>>>
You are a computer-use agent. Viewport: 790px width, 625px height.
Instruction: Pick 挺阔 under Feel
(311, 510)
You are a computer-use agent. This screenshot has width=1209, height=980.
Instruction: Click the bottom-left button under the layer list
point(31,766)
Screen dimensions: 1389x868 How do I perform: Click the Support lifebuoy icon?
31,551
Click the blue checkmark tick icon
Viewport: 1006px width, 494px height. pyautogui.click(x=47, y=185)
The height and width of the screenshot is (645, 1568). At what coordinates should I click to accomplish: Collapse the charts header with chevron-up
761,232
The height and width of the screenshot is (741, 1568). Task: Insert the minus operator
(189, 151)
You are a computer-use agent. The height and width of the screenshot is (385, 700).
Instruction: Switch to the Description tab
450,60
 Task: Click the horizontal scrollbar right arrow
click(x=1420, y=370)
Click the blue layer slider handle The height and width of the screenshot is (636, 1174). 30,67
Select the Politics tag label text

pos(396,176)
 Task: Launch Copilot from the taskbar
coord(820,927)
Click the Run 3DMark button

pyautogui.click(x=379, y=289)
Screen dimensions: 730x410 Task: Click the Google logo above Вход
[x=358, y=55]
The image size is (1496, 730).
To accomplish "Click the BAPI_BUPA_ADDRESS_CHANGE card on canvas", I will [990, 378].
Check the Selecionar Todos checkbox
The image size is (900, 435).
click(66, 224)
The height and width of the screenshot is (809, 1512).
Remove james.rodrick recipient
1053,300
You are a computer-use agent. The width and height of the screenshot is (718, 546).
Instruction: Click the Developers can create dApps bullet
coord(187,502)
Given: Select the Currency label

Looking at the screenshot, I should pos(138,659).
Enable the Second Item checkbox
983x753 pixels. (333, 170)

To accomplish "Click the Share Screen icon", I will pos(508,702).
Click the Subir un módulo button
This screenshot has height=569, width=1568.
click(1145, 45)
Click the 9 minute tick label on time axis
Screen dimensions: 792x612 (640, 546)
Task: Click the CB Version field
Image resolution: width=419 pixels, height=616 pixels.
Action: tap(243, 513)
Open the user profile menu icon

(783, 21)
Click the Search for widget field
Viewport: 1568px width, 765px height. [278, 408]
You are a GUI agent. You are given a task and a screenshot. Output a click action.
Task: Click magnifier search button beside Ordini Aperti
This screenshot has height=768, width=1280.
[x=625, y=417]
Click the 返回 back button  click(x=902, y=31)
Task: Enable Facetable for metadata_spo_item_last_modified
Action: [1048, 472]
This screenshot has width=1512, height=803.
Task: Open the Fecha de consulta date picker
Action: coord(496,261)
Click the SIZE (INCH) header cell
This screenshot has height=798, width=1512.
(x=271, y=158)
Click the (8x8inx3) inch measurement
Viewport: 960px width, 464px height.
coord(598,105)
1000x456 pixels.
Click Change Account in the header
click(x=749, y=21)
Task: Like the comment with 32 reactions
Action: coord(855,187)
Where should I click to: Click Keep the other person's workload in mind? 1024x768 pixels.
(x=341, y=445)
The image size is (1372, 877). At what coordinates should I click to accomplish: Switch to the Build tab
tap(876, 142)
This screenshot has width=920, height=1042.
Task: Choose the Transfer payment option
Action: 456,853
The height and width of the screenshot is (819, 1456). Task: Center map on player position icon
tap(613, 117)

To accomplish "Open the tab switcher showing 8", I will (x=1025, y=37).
<<<
> EXERCISE AIM
From the first line of the records to the line containing "Task: Click the CB Version field", inclusive, transcribe everything exactly and leave out the rest.

> EXERCISE RESPONSE
You are a computer-use agent. Viewport: 790px width, 625px height.
Instruction: Pick 挺阔 under Feel
(311, 510)
You are a computer-use agent. This screenshot has width=1209, height=980.
Instruction: Click the bottom-left button under the layer list
point(31,766)
Screen dimensions: 1389x868 How do I perform: Click the Support lifebuoy icon?
31,551
Click the blue checkmark tick icon
Viewport: 1006px width, 494px height. pyautogui.click(x=47, y=185)
The height and width of the screenshot is (645, 1568). At what coordinates should I click to accomplish: Collapse the charts header with chevron-up
761,232
The height and width of the screenshot is (741, 1568). Task: Insert the minus operator
(189, 151)
You are a computer-use agent. The height and width of the screenshot is (385, 700).
Instruction: Switch to the Description tab
450,60
 Task: Click the horizontal scrollbar right arrow
click(x=1420, y=370)
Click the blue layer slider handle The height and width of the screenshot is (636, 1174). 30,67
Select the Politics tag label text

pos(396,176)
 Task: Launch Copilot from the taskbar
coord(820,927)
Click the Run 3DMark button

pyautogui.click(x=379, y=289)
Screen dimensions: 730x410 Task: Click the Google logo above Вход
[x=358, y=55]
The image size is (1496, 730).
To accomplish "Click the BAPI_BUPA_ADDRESS_CHANGE card on canvas", I will [990, 378].
Check the Selecionar Todos checkbox
The image size is (900, 435).
click(66, 224)
The height and width of the screenshot is (809, 1512).
Remove james.rodrick recipient
1053,300
You are a computer-use agent. The width and height of the screenshot is (718, 546).
Instruction: Click the Developers can create dApps bullet
coord(187,502)
Given: Select the Currency label

Looking at the screenshot, I should pos(138,659).
Enable the Second Item checkbox
983x753 pixels. (333, 170)

To accomplish "Click the Share Screen icon", I will pos(508,702).
Click the Subir un módulo button
This screenshot has height=569, width=1568.
click(1145, 45)
Click the 9 minute tick label on time axis
Screen dimensions: 792x612 (640, 546)
Task: Click the CB Version field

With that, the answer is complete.